Question(1):Show that the curve y=x^2-3x-5 passes through the point (5,5),(4,-1),(2,-7),(0,-5) and (-t,5) calculate the gradient at each pont. question(2):given a 5by5 matrices with determinant equal zero and the same determinant of its interior element equals zero question(3):A community yield #200 per annum for 5years.how much does it cost,if the current markrt interest rate is 7%?: pls with explanation
Hey, you have not even showed your attempt. I am sure you can do the first part.
You do not say if you know how to take derivatives. What is the second question?
I can battle with qustion (1), but look at 2&3 i don.t even know were to start from pls help
You did not tell me if you have had any calculus. I do not like taking limits to find gradients.
putting in 5 and 4 and 2 and 0 and -t for x
and seeing what y is for each should not be too much for you.
I already passed this course. It is your turn.
Question 1: To show that the curve y = x^2 - 3x - 5 passes through the given points and calculate the gradient at each point, we will substitute the x and y coordinates of each point into the equation and solve for y. The gradient can be calculated by finding the derivative of the function.
Let's start with the point (5, 5):
Substituting x = 5 into the equation:
y = (5)^2 - 3(5) - 5
y = 25 - 15 - 5
y = 5
So (5, 5) lies on the curve.
To calculate the gradient at this point, we need to find the derivative of the equation y = x^2 - 3x - 5 with respect to x.
dy/dx = 2x - 3
Substituting x = 5 into the derivative:
dy/dx = 2(5) - 3
dy/dx = 7
Therefore, the gradient at point (5, 5) is 7.
Similarly, we can find the equation, check if each point lies on the curve, and calculate the gradient for the remaining points.
For point (4, -1):
Substituting x = 4 into the equation:
y = (4)^2 - 3(4) - 5
y = 16 - 12 - 5
y = -1
So (4, -1) lies on the curve.
To calculate the gradient at this point:
dy/dx = 2x - 3
Substituting x = 4 into the derivative:
dy/dx = 2(4) - 3
dy/dx = 5
Therefore, the gradient at point (4,-1) is 5.
Similarly, repeat the process for each point: (2, -7), (0, -5), and (-t, 5).
Question 2: The question states that we have a 5x5 matrix with determinant equal to zero and the same determinant for its interior elements.
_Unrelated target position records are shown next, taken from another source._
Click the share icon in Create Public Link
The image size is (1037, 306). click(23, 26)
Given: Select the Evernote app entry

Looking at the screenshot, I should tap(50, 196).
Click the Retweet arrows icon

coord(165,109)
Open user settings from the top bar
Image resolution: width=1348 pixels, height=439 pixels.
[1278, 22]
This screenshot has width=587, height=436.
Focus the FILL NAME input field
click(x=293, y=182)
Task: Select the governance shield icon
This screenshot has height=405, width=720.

However, it is not clear what is meant by "interior elements." Please provide more clarification or details to answer this question accurately.
Question 3: To calculate the cost of a community that yields #200 per annum for 5 years, considering the current market interest rate of 7%, we can use the present value formula.
The formula for the present value of an annuity is:
PV = PMT * (1 - (1 + r)^(-n)) / r
Where:
PV = Present value
PMT = Payment per period (annual yield of #200)
r = Interest rate per period (7% or 0.07)
n = Number of periods (5 years)
Substituting the given values into the formula, we can calculate the present value (cost):
PV = 200 * (1 - (1 + 0.07)^(-5)) / 0.07
PV = 200 * (1 - (1.07)^(-5)) / 0.07
PV = 200 * (1 - 0.671_513_398) / 0.07
PV = 200 * 0.328_486_602 / 0.07
PV = 937.21
Therefore, the cost of the community, considering a 7% interest rate, would be approximately #937.21.